▸ **Task requirements**
Count the lines in the entries below that contain the string "image", matching case exactly, and reply with only the number.
######
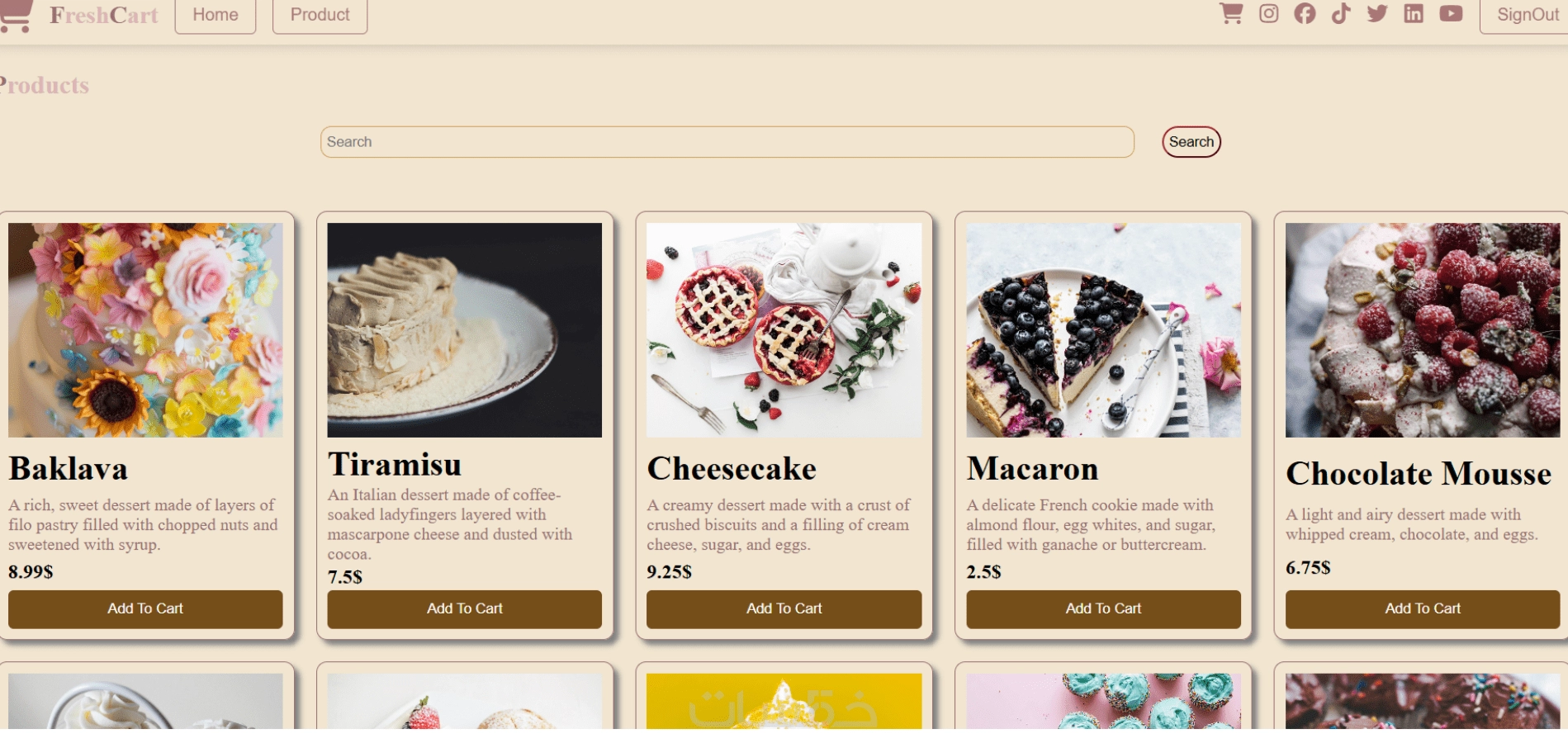Add Chocolate Mousse to cart
This screenshot has width=1568, height=743.
pos(1422,608)
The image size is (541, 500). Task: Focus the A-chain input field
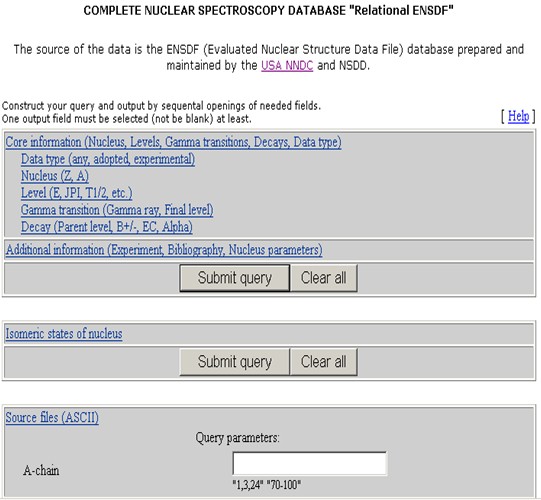point(309,463)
######
▸ **Result for this task**
1